Dataset excerpts:
★ ★ ★ ★ ★
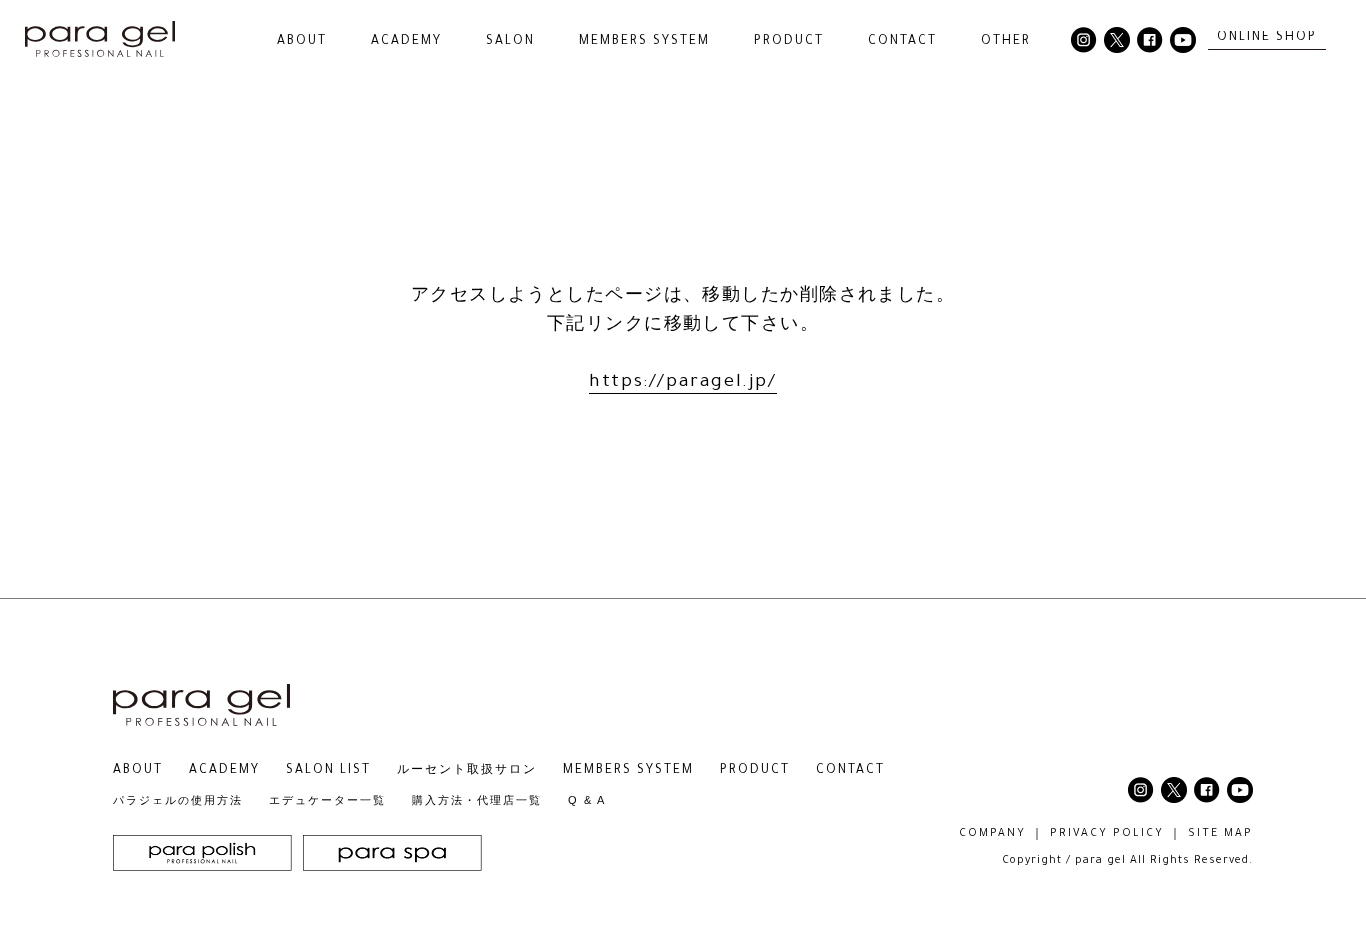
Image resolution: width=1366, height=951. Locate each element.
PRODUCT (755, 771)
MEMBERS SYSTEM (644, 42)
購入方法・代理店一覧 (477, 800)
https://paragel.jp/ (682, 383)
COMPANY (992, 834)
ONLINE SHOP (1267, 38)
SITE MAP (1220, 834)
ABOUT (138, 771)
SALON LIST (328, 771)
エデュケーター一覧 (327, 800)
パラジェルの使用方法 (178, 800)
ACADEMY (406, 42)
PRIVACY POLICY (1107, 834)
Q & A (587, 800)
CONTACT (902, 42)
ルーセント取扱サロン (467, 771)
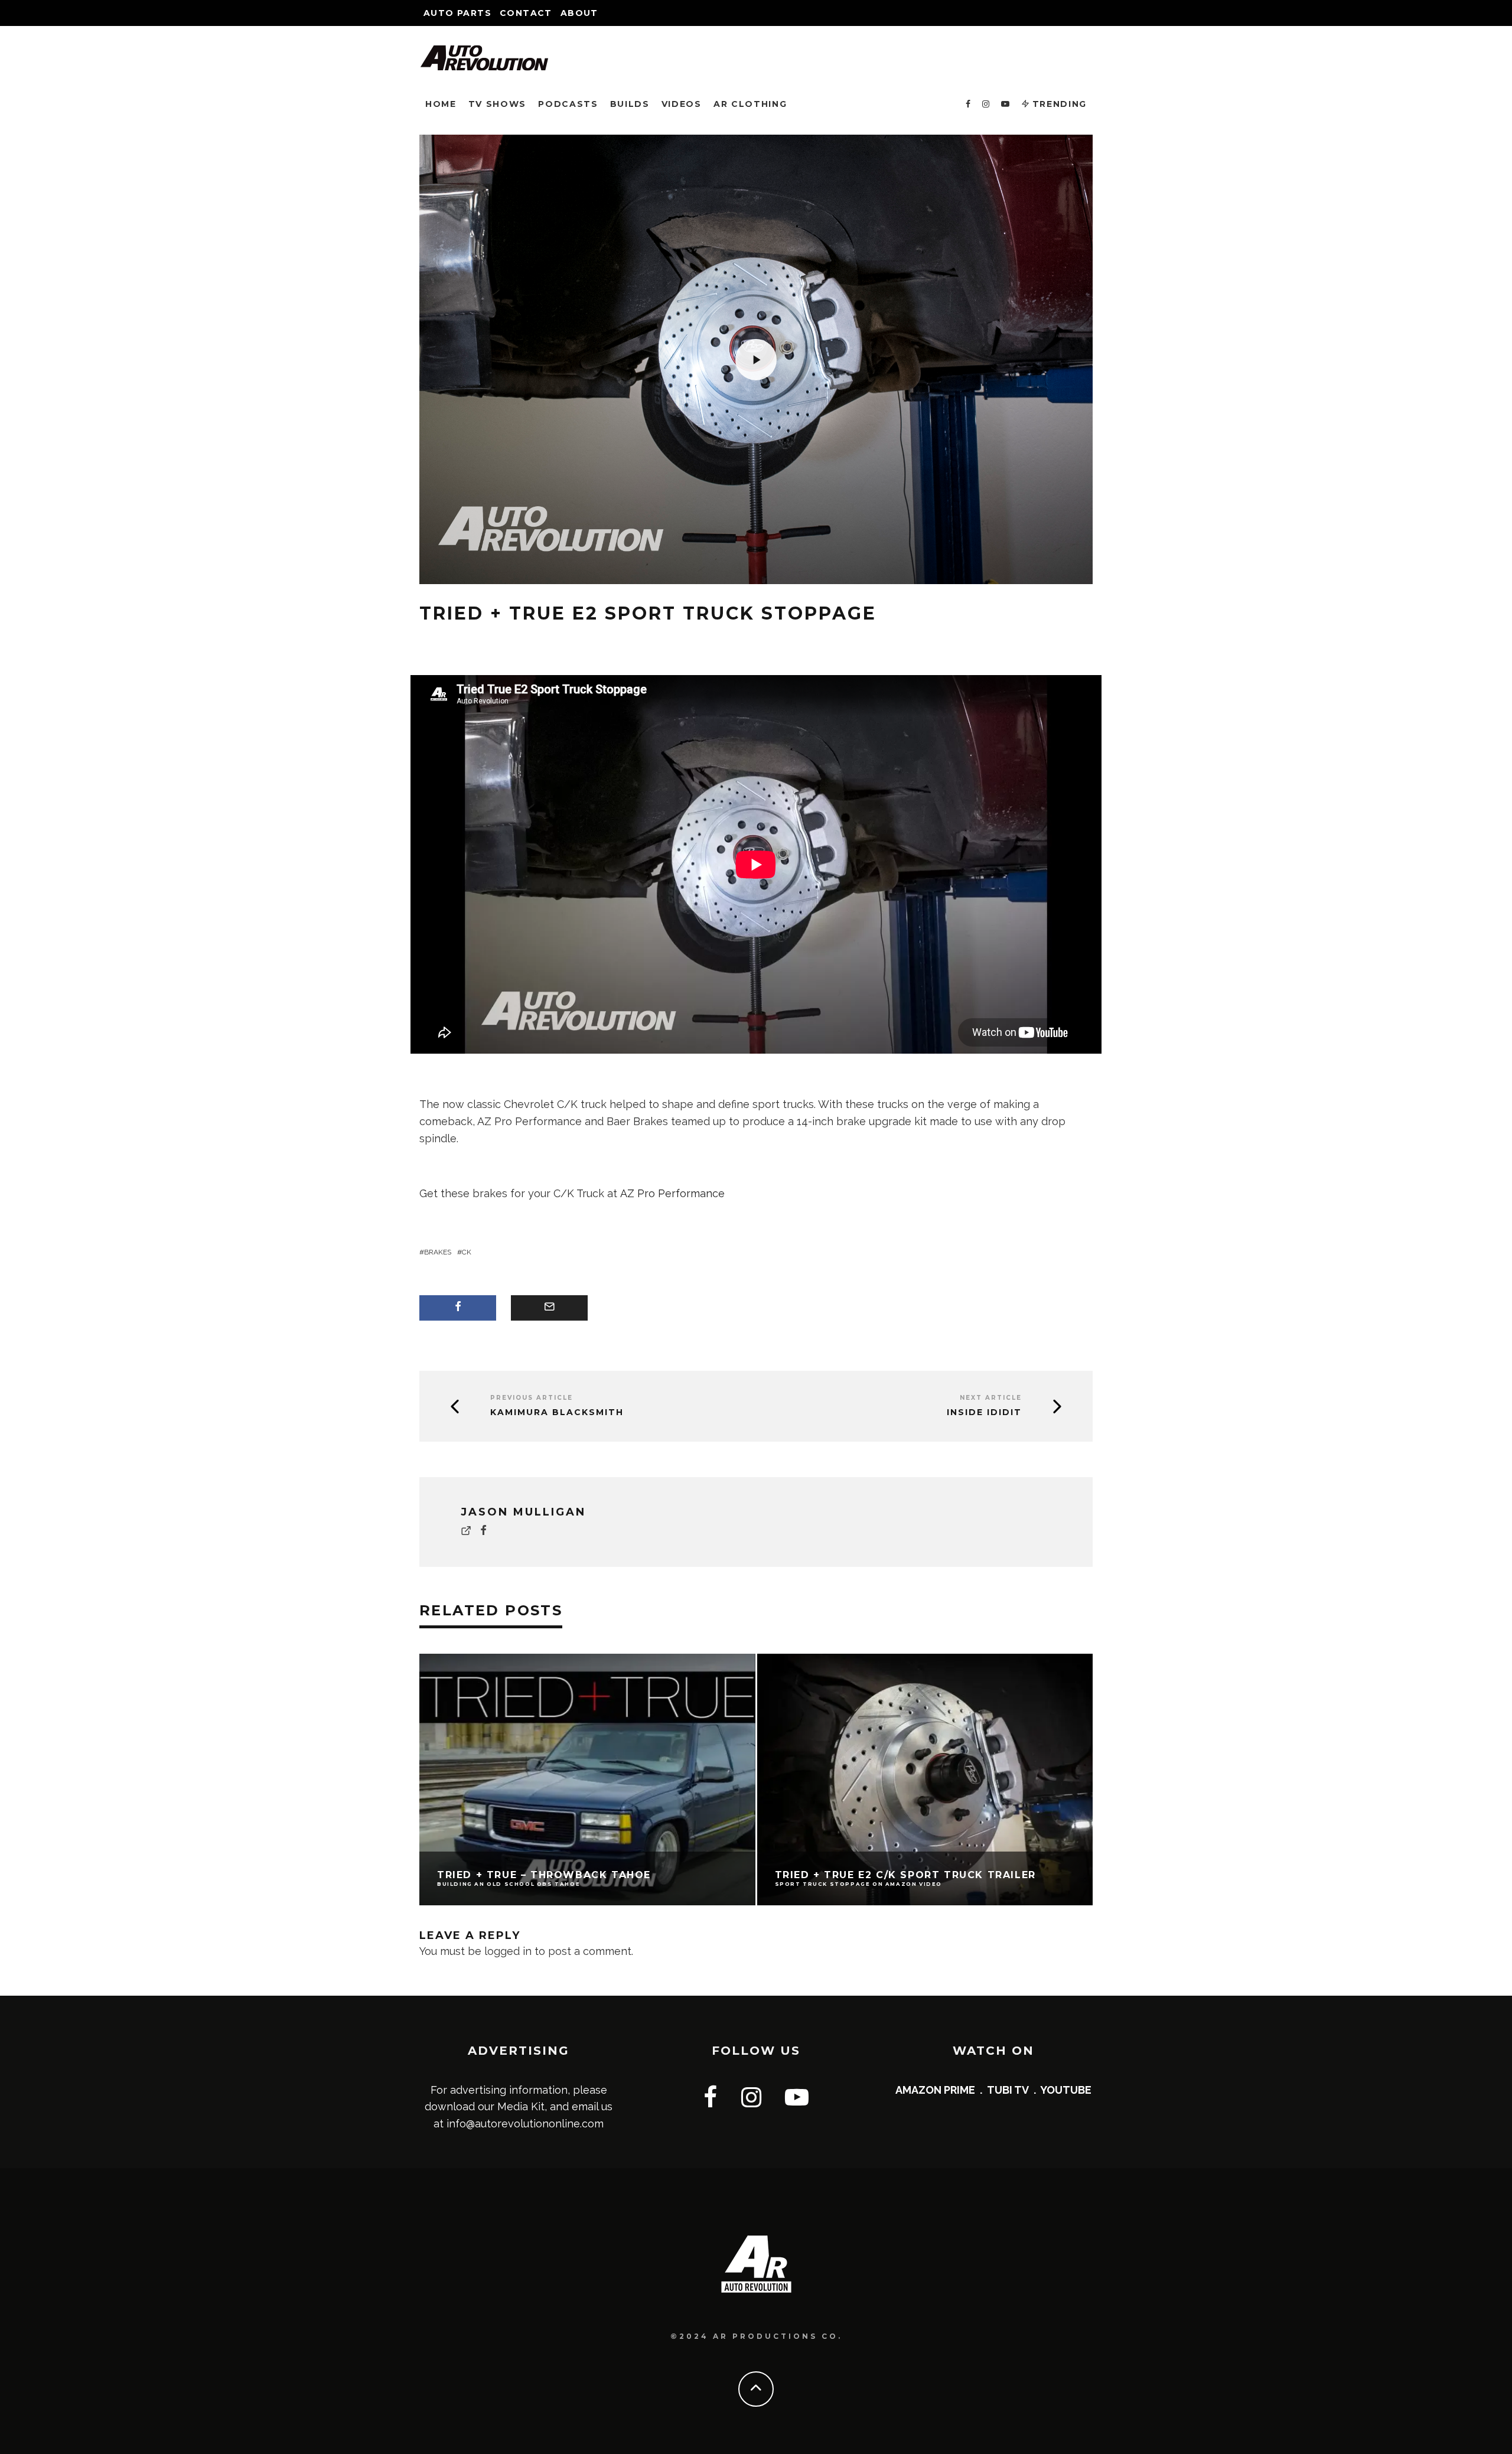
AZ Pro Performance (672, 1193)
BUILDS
★ ★ ★ ★ ★
WORK INSTRUCTIONS: Images aside, return each entry above precisely as it stands.

REPLY TO THE EXERCISE:
Image resolution: width=1366, height=951. Locate each element.
PRODUCT (755, 771)
MEMBERS SYSTEM (644, 42)
購入方法・代理店一覧 (477, 800)
https://paragel.jp/ (682, 383)
COMPANY (992, 834)
ONLINE SHOP (1267, 38)
SITE MAP (1220, 834)
ABOUT (138, 771)
SALON LIST (328, 771)
エデュケーター一覧 (327, 800)
パラジェルの使用方法 (178, 800)
ACADEMY (406, 42)
PRIVACY POLICY (1107, 834)
Q & A (587, 800)
CONTACT (902, 42)
ルーセント取扱サロン (467, 771)
AZ Pro Performance (672, 1193)
BUILDS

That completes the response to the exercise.